I do not know when or where or how his love of the animals began, for he could not tell me. If it began with the pigs, it was far from ending with them.

The next day he asked his father if he might go and call upon the pigs.

“Have you forgotten, Clare,” said his mother, “what a job Susan and I had with your clothes? I wonder still how you could have done such a thing! They were quite filthy. When I saw you, I had half a mind to put you in a bath, clothes and all. I doubt if they are sweet yet!”

“Oh, yes, they are, indeed, mamma!” returned Clare; “and you know I shall be careful after this! I shall not go into their house, but get the farmer to let them out. I’ve thought of a new game with them!”

His mother consented; the farmer did let the pigs out; and Clare and they had a right good game together among the ricks in the yard.

His growing nature showed itself in a swiftly widening friendship for live things. The spreading ripples of his affection took in the cows and the horses, the hens and the geese, and every creature about the place, till at length it had to pull up at the moles, because he could not get at them. I doubt if he would have liked them if he had seen one eat a frog! He called the pigs little brothers, and the horses and cows big brothers, and was perfectly at home with them before people knew he cared for their company. I think his absolute simplicity brought him near to the fountain of life, or rather, prevented him from straying from it; and this kept him so alive himself, that he was delicately sensitive to all life. He felt himself pledged to all other life as being one with it. Its forms were therefore so open to him as to seem familiar from the first. He knew instinctively what went on in regions of life differing from his own—knew, without knowing how, what the animals were thinking and feeling; so was able to interpret their motions, even the sudden changes in their behaviour.

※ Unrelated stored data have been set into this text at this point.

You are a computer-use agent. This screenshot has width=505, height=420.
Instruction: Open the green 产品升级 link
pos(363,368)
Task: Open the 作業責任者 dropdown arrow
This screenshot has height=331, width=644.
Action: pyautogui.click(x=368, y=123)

There was one dangerous animal on the place—a bull, of which the farmer had often said he must part with him, or he would be the death of somebody. One morning he was struck with terror to find Clare in the stall with Nimrod. The brute was chained up pretty short, but was free enough for terrible mischief: Clare was stroking his nose, and the beast was standing as still as a bull of bronze, with one curved and one sharp, forward-set, wicked-looking horn in alarming proximity to the angelic face. The farmer stood in dismay, still as the bull, afraid to move. Clare looked up and smiled, but his delicate little hand went on caressing the huge head. It was one of God’s small high creatures visiting with good news of hope one of his big low creatures—a little brother of Jesus Christ bringing a taste of his father’s kingdom to his great dull bull of a brother. The farmer called him. The boy came at once. Mr. Goodenough told him he must not go near the bull; he was fierce and dangerous. Clare informed him that he and the bull had been friends for a long time; and to prove it ran back, and before the farmer could lay hold of him, was perched on the animal’s shoulders. The bull went on eating the grass in the manger before him, and took as little heed of the boy as if it were but a fly that had lighted on him, and neither tickled nor stung him.

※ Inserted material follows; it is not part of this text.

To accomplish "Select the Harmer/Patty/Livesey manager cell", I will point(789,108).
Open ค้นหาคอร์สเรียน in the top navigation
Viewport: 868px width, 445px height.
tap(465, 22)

By degrees he grew familiar with all the goings on at the farm, and drew nearer to a true relation with the earth that nourishes all. Where the soil was not too heavy, the ploughman would set him on the back of the near horse, and there he would ride in triumph to the music of the ploughman’s whistle behind. His was not the pomp of the destroyer who rides trampling, but the pomp of the saviour drawing forth life from the earth. In the summer the hayfield knew him, and in the autumn the harvest-field, where busily he gathered what the earth gave, and for himself strength, a sense of wide life and large relations. The very mould, not to say the grass-blades and the daisies, was dear to him. He was more sympathetic with the daisies ploughed down than was even Burns, for he had a strong feeling that they went somewhere, and were the better for going; that this was the way their sky fell upon them.